The answer must be a single number, namely how many lines in the entries below contain the string "pixels".

╭─ INFORMATION

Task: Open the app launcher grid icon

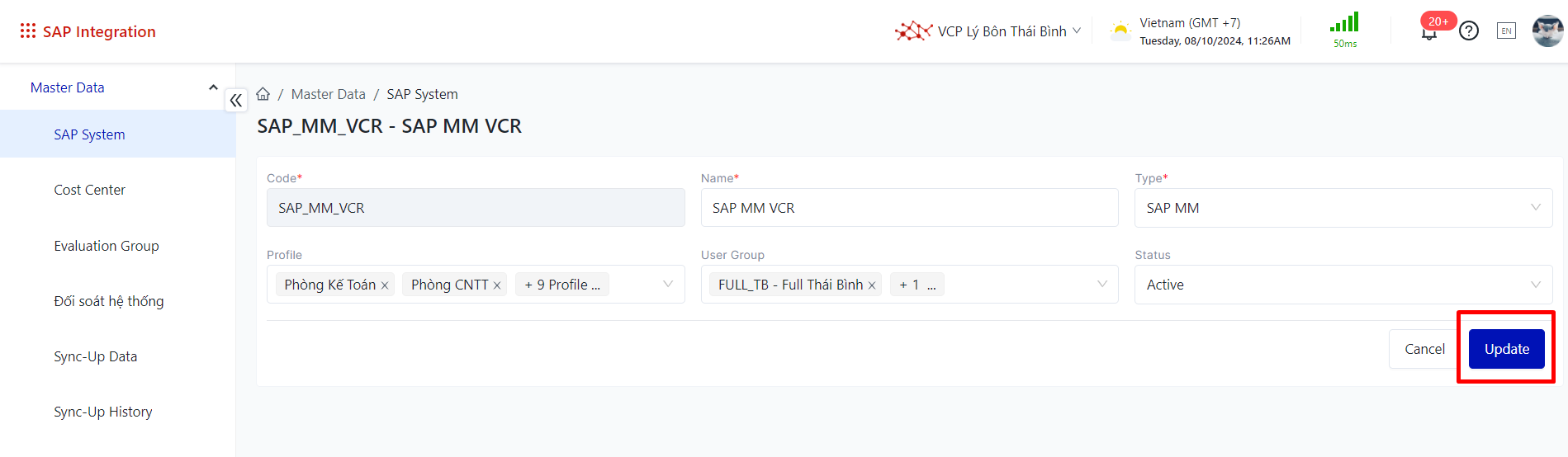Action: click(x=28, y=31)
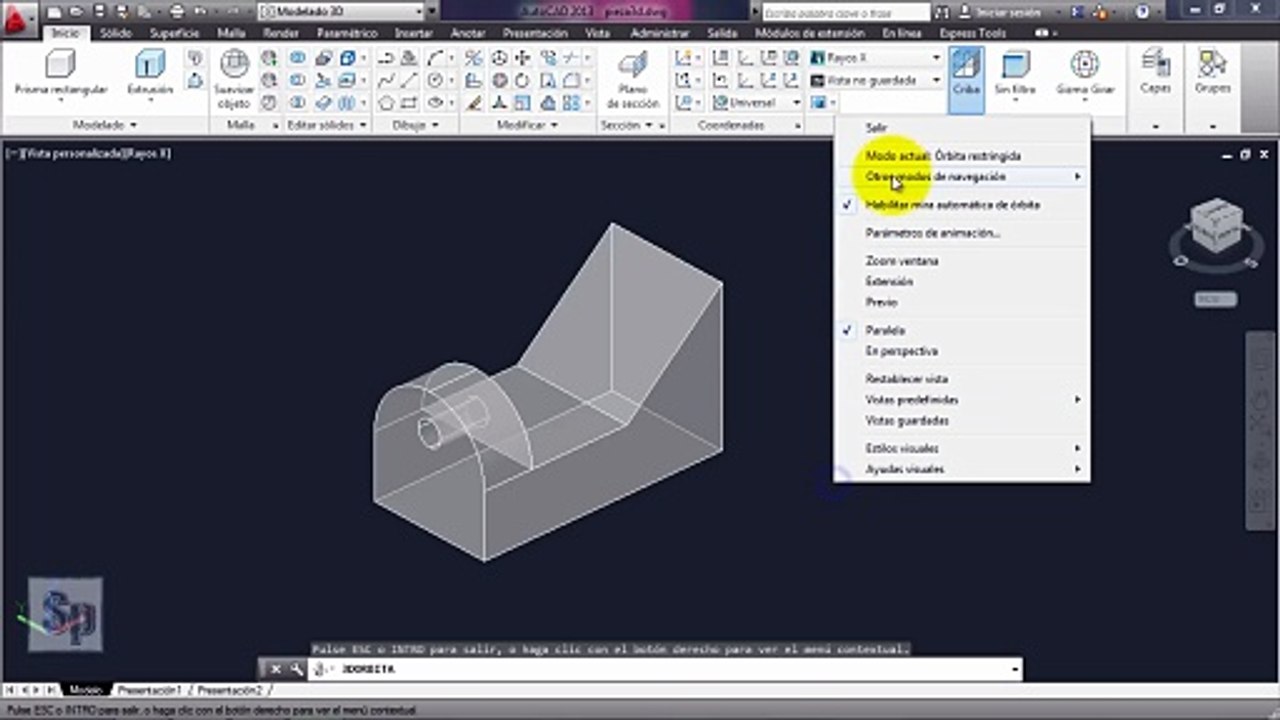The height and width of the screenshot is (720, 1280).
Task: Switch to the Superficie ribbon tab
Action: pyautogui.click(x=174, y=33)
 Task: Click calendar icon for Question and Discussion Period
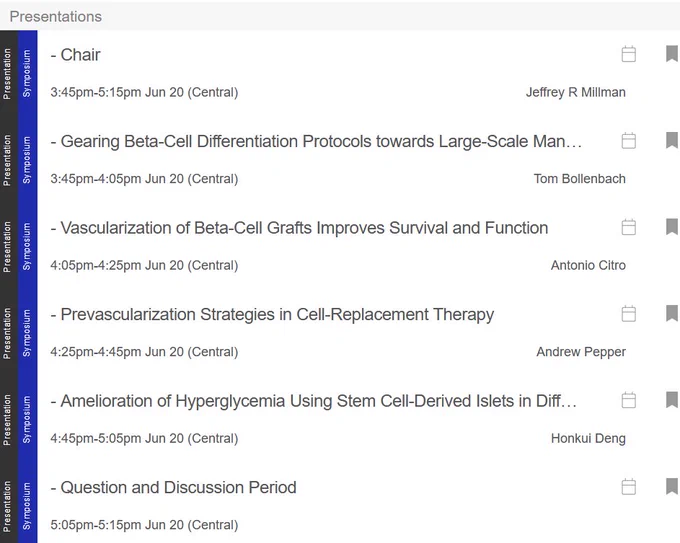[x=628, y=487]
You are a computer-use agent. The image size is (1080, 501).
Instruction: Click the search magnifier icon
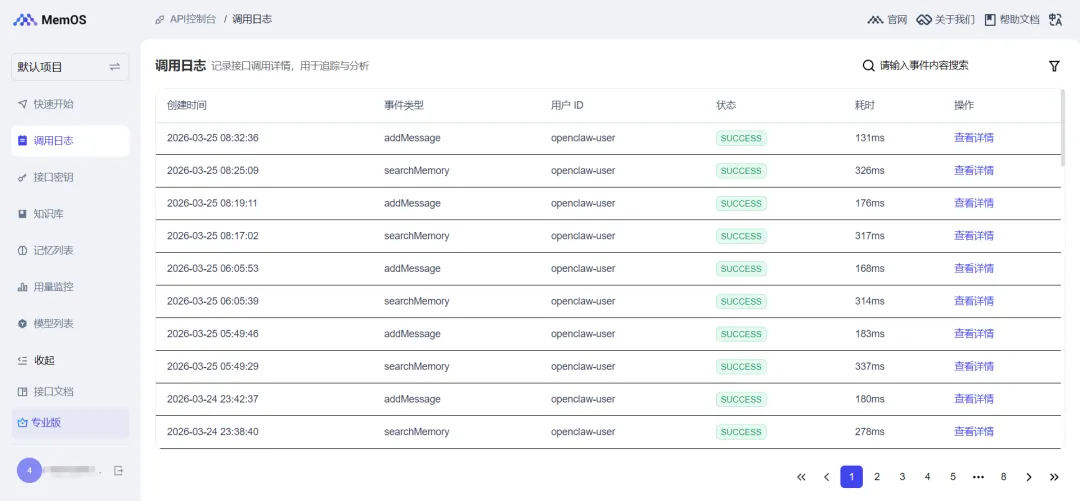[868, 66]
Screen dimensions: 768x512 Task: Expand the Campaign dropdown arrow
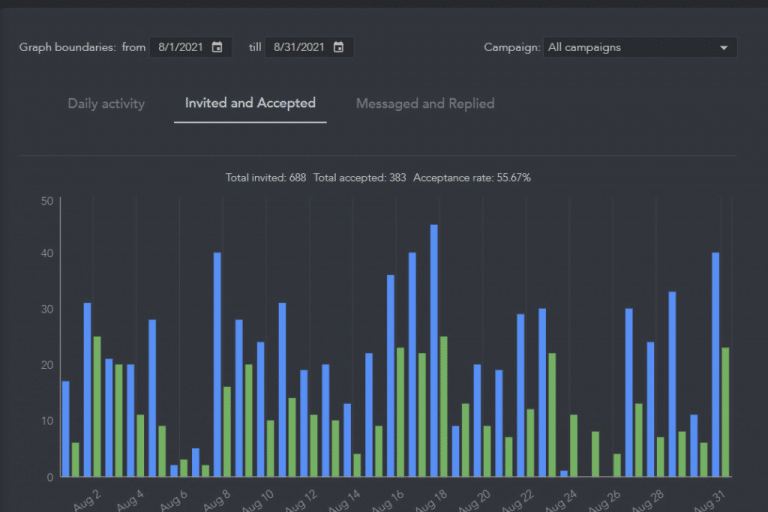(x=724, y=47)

╰─
╭─ INFORMATION

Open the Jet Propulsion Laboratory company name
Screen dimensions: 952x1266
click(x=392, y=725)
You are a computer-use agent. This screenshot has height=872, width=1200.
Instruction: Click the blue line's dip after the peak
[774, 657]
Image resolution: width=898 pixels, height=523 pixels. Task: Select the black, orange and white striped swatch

╰─
╭─ INFORMATION

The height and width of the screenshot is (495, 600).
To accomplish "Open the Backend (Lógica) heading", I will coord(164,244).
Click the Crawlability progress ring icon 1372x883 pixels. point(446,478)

╰─

• REPLY TO THE EXERCISE
2